PICASSO

Installation in R

> library(devtools)
> devtools::install_github("jasonge27/picasso")

Unleash the power of nonconvex penalty

L1 penalized regression (LASSO) is a great tool for feature selection. However when applied in very noisy setting, especially with some columns in your data having strong colinearity, LASSO tends to give biased estimator due to the penalty term. As demonstrated in the example below, the lowest estimation error among all the lambdas computed is as high as 16.41%.

> set.seed(2016)
> library(glmnet)
> n <- 1000; p <- 1000; c <- 0.1
> # n sample number, p dimension, c correlation parameter
> X <- scale(matrix(rnorm(n*p),n,p)+c*rnorm(n)) # n is smaple number, 
> s <- 20  # sparsity level
> true_beta <- c(runif(s), rep(0, p-s))
> Y <- X%*%true_beta + rnorm(n)
> fitg<-glmnet(X,Y,family="gaussian")
> # the minimal estimation error |\hat{beta}-beta| / |beta|
> min(apply(abs(fitg$beta - true_beta), MARGIN=2, FUN=sum))/sum(abs(true_beta))
[1] 0.1641195

Nonconvex penalties such as SCAD [1] and MCP [2] are statistically better but computationally harder [5]. The solution for SCAD/MCP penalized linear model has much less estimation error than lasso but calculating the estimator involves non-convex optimization. With limited computation resources, we can only obtain a local optimum which lacks the good property of the global optimum.
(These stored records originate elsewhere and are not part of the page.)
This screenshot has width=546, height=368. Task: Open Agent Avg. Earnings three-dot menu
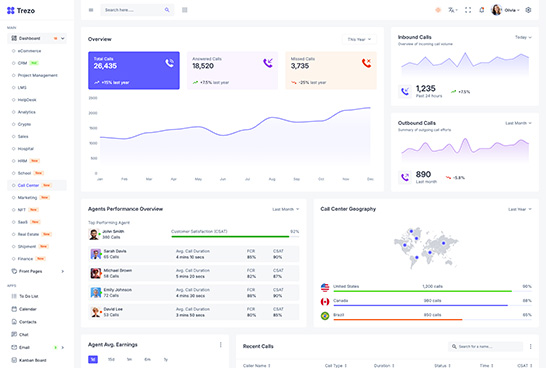[x=220, y=345]
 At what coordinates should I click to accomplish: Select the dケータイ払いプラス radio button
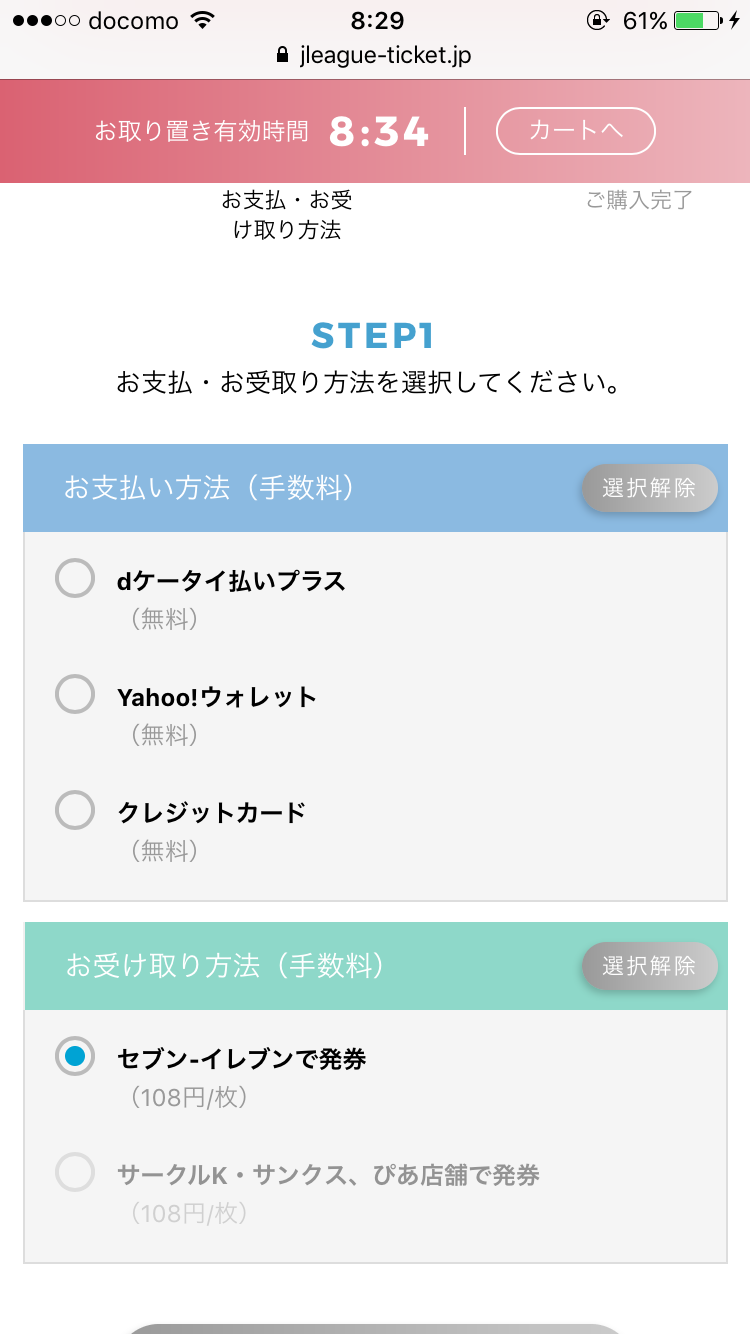pos(75,580)
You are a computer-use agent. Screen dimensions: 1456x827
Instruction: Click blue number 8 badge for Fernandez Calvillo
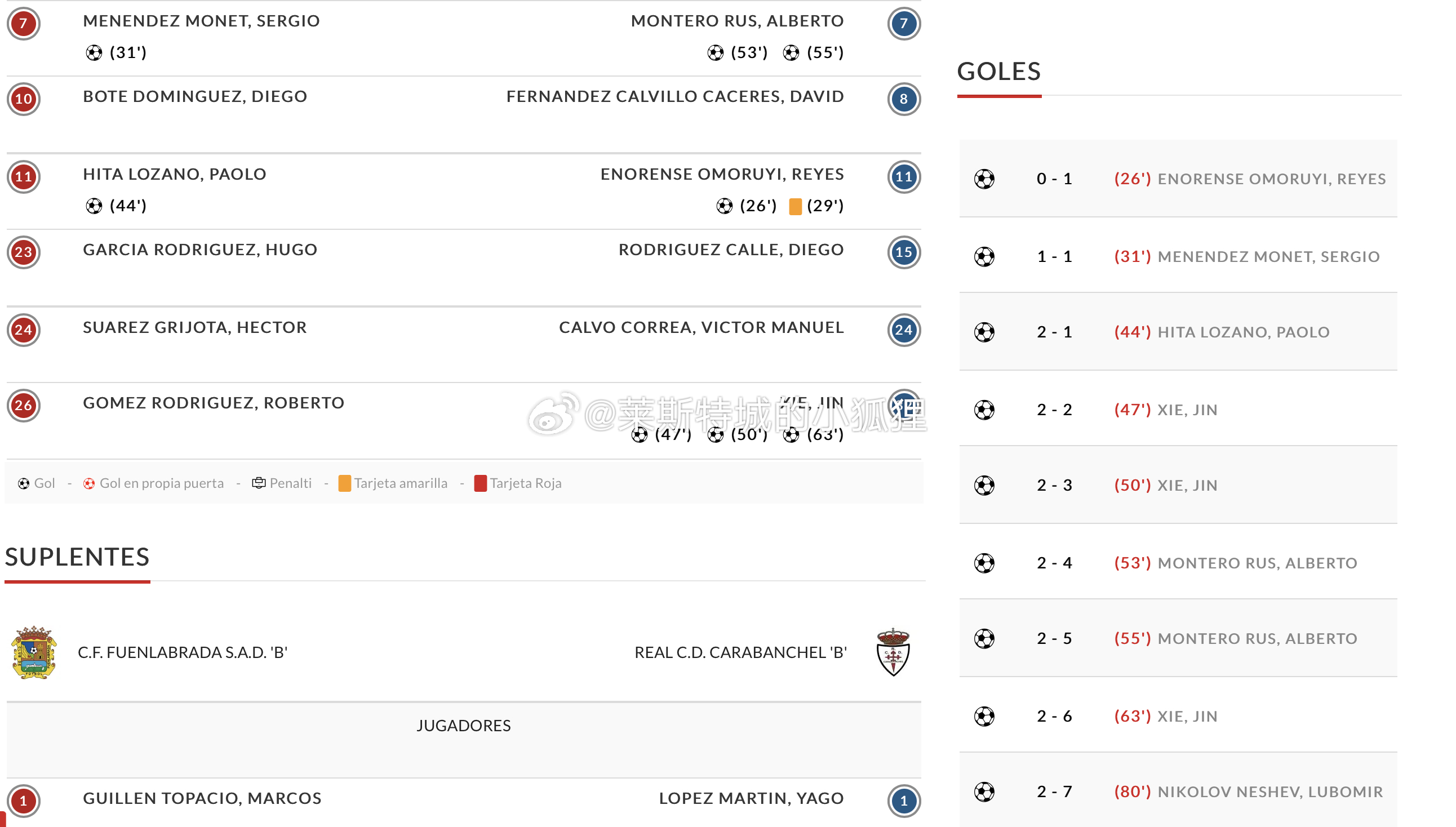(x=903, y=99)
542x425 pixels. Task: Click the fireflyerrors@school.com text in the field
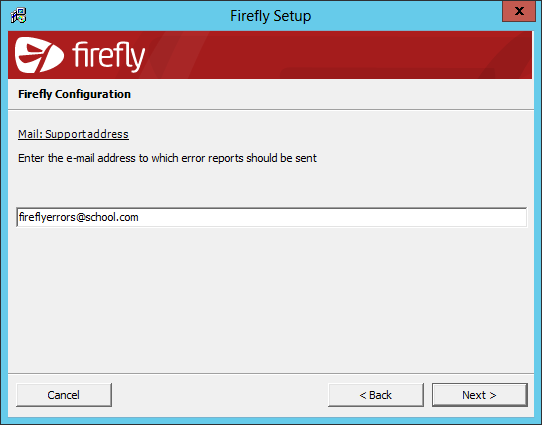click(x=78, y=217)
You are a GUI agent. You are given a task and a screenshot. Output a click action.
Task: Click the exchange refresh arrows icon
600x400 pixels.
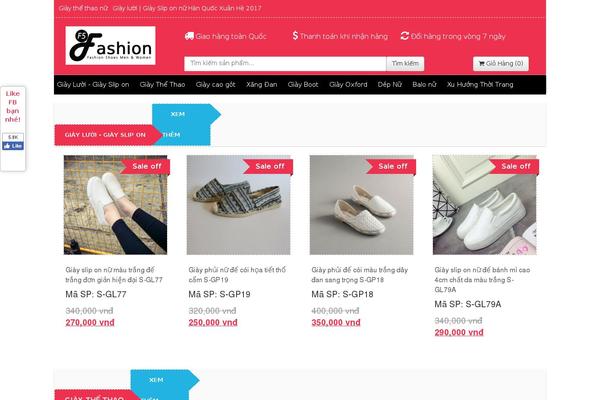click(x=404, y=36)

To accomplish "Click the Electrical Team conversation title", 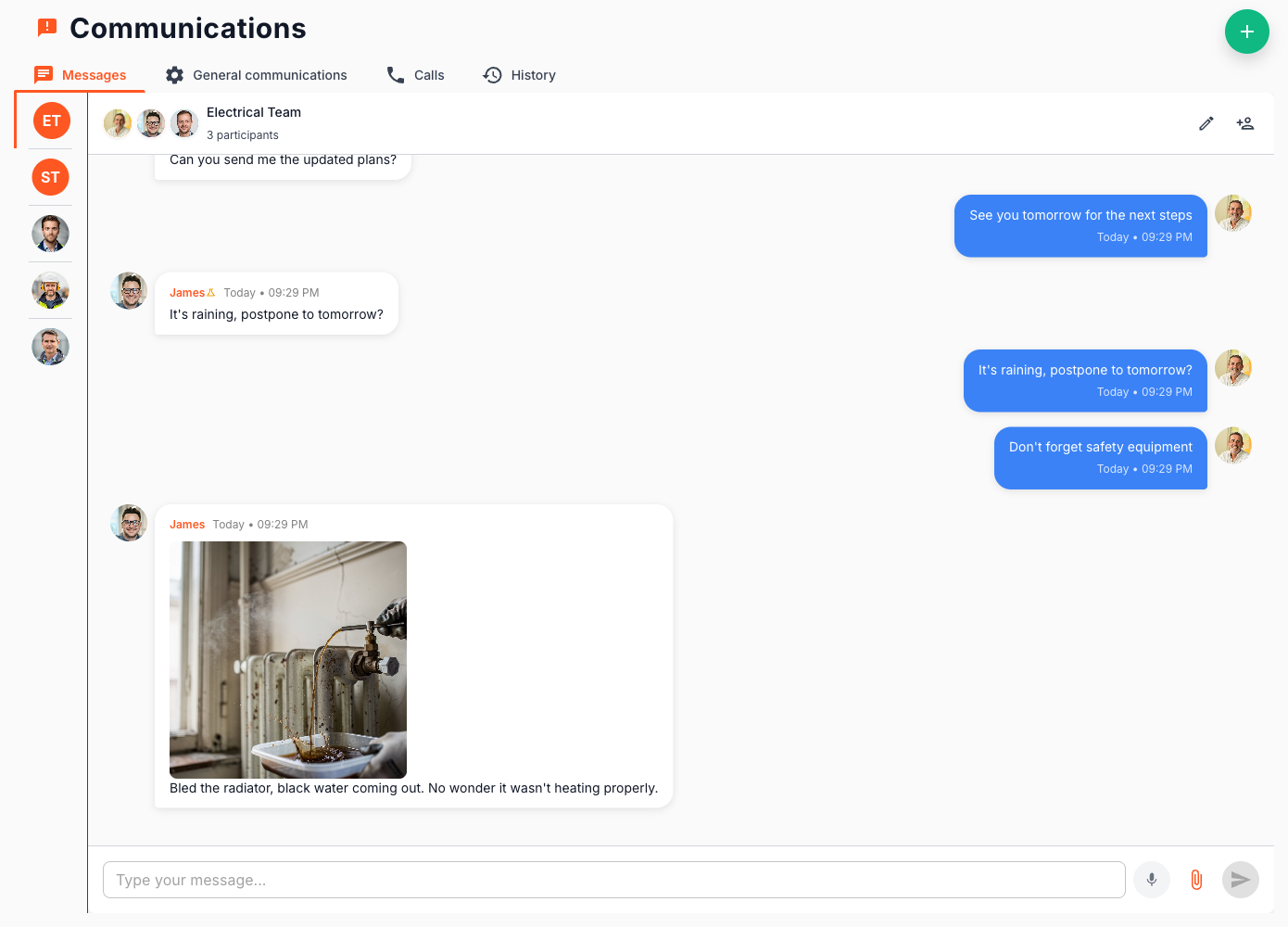I will pos(254,112).
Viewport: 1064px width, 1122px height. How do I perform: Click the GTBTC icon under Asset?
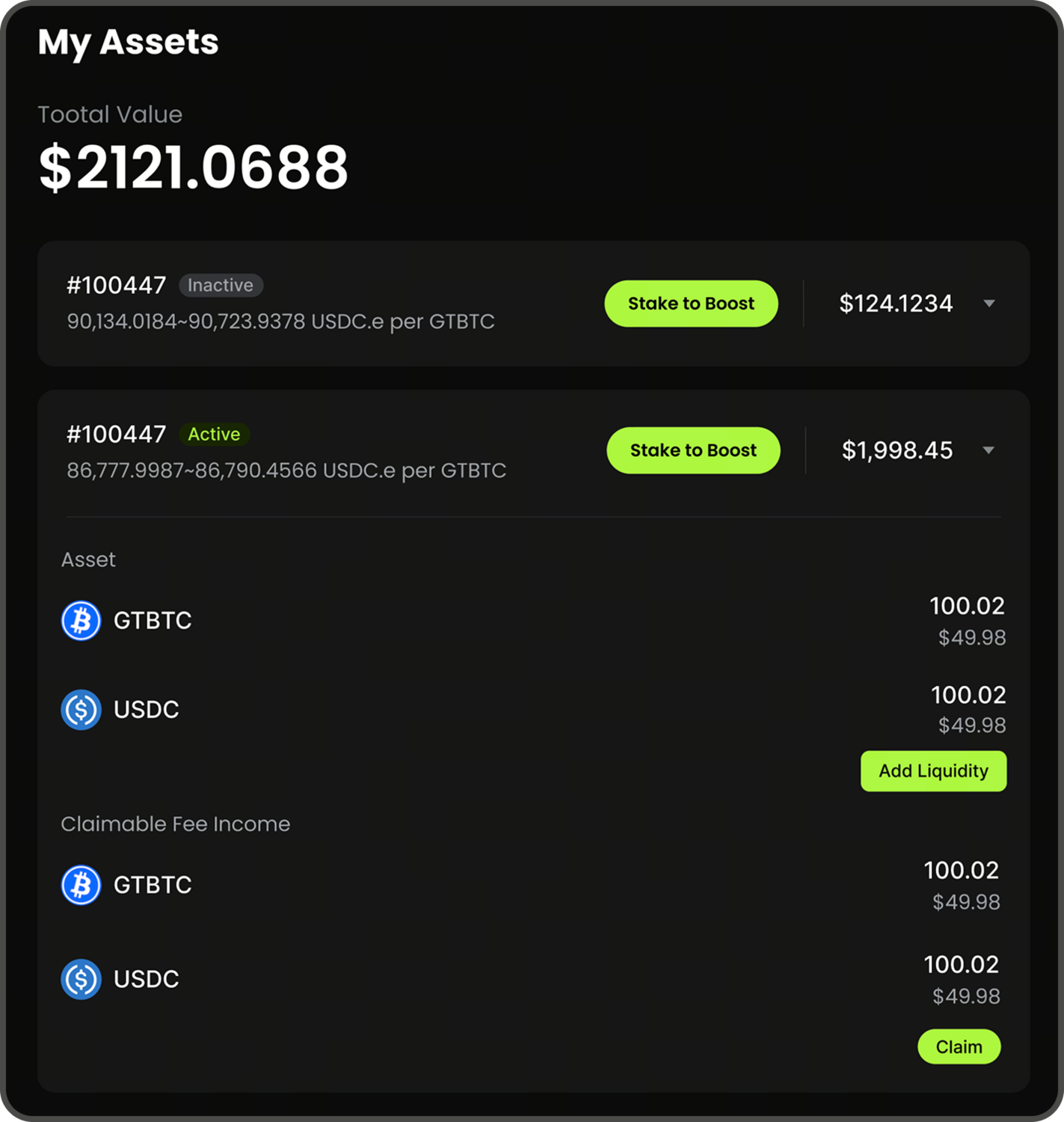point(81,621)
The PICASSO package [3, 4] solves the non-convex optimization through multi-stage convex relaxations. Although we only find a local minimum, it can be proved that this local minimum does not lose the superior statistcal property of the global minimum. Multi-stage convex relaxation is also much more stable than other packages (see benchmark below).

Let’s see PICASSO in action — the estimation error drops to 6.06% using SCAD penalty from 16.41% error produced by LASSO.

> library(picasso)
> fitp <- picasso(X, Y, family="gaussian", method="scad")
> min(apply(abs(fitp$beta-true_beta), MARGIN=2, FUN=sum))/sum(abs(true_beta))
[1] 0.06064173

Fast and Stable

As a traditional LASSO solver, our package achieves state-of-the-art performance. For SCAD regularzied linear/logistic regression, it can be shown that our package is much faster and more stable than the alternative ncvreg. (The experiments can also be done with MCP penalty.) More experiments can be found in vignettes/PICASSO.pdf

For the experiments, sample number is denoted by n and sample dimension is denoted by p. The parameter c is used to control the column-wise correlation of the desgin matrix X as before.

State-of-the-art LASSO Solver

We’re as fast as glmnet for L1 regularized linear/logistic regression. Here we benchmark logistic regression as an example. Parameter c is used to add correlation between columns of X to mimic multi-colinearity. PICASSO is the best solver when we have multi-colinearity in the data.

source("tests/test_picasso.R")
test_lognet(n=2000, p=1000, c=0.1)
test_lognet(n=2000, p=1000, c=0.5)
test_lognet(n=2000, p=1000, c=1.0)
  c=0.1 c=0.5 c= 1.0
PICASSO 1.526(s) 0.721(s) 0.718(s)
glmnet 1.494(s) 0.845(s) 1.743(s)
ncvreg 10.564(s) [*] 7.825(s) [#] 5.458(s) [#]

’[*]’: Package exited with warning: Algorithm failed to converge for some values of lambda.

’[#]’: Package exited with error messages.

Nonconvex Penalty

As glmnet does not provide nonconvex penalty solver, we will compare with ncvreg for run-time and best estimation error along the regularization path.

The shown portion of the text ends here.